*What to work on:* Pick out every line in the records below that contains the word "computer", and copy each of those lines.

*Record list:*
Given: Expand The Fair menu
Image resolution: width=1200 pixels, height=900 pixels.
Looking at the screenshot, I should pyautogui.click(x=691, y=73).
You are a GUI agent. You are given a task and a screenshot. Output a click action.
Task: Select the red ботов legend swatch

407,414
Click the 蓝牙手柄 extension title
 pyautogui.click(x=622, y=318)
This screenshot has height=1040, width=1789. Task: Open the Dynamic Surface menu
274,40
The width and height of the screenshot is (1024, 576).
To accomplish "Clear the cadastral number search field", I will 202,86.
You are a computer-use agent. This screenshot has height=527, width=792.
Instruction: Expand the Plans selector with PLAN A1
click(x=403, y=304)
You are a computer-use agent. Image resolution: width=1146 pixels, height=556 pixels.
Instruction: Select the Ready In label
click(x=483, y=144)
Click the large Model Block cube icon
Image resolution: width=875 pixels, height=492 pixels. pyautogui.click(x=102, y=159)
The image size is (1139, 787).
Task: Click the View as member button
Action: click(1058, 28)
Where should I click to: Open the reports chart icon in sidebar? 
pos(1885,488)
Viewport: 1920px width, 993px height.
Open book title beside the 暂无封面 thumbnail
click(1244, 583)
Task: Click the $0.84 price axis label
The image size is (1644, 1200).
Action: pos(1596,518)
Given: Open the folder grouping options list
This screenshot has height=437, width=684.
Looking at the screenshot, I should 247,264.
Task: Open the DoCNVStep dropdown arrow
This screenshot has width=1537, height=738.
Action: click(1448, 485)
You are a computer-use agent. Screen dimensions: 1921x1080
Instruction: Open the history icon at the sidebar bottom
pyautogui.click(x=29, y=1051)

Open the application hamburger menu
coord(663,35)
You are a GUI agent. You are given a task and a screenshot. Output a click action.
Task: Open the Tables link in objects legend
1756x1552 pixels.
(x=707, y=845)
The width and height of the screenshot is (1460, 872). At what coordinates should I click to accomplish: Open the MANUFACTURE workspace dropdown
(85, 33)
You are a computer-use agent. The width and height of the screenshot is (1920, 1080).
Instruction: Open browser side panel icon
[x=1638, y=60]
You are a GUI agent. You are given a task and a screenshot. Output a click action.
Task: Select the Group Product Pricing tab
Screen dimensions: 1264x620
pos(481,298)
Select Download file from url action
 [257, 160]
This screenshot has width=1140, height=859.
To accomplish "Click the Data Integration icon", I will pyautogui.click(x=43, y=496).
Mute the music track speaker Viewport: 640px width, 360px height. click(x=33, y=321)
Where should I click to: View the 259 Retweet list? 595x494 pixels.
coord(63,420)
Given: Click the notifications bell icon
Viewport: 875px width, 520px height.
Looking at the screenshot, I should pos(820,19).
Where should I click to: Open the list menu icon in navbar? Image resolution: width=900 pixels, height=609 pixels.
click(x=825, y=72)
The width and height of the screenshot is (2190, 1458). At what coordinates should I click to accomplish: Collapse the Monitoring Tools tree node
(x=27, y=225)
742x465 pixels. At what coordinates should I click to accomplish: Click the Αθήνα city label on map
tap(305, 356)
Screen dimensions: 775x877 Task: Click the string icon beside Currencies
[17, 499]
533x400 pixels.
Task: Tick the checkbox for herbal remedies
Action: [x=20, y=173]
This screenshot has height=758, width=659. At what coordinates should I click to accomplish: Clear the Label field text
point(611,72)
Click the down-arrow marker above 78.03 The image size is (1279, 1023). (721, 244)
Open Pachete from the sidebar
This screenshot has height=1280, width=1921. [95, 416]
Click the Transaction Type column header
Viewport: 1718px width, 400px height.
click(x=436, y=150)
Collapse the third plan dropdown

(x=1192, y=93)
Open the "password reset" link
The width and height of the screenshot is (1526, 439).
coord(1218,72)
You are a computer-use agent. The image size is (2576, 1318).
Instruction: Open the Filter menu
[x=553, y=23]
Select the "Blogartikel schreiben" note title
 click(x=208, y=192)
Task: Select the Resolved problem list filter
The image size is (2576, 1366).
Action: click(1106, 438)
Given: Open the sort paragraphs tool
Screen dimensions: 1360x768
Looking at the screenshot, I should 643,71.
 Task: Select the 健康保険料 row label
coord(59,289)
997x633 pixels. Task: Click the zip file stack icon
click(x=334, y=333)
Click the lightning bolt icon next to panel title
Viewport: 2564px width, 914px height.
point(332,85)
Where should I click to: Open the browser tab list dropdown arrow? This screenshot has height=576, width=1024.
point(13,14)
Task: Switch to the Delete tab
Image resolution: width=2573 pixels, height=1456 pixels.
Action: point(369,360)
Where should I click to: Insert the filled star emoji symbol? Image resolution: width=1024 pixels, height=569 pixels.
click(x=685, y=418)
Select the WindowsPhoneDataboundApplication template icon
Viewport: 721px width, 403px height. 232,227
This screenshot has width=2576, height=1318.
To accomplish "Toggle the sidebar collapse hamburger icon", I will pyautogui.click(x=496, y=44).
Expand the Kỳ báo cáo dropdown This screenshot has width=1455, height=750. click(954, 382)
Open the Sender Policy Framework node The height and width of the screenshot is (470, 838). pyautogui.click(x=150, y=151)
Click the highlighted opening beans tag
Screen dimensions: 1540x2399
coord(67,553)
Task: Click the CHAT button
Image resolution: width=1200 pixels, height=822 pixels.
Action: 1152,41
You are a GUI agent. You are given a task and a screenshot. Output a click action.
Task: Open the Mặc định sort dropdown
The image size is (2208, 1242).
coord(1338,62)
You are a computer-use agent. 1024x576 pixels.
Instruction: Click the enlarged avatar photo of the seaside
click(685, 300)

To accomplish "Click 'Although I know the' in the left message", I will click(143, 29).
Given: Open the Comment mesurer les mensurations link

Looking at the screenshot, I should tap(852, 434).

*Answer to this task:*
You are a computer-use agent. This screenshot has height=527, width=792.
You are a computer-use agent. Image resolution: width=1146 pixels, height=556 pixels.
You are a computer-use agent. Screen dimensions: 1921x1080
You are a computer-use agent. The width and height of the screenshot is (1920, 1080).
You are a computer-use agent. The image size is (2576, 1318).
You are a computer-use agent. 1024x576 pixels.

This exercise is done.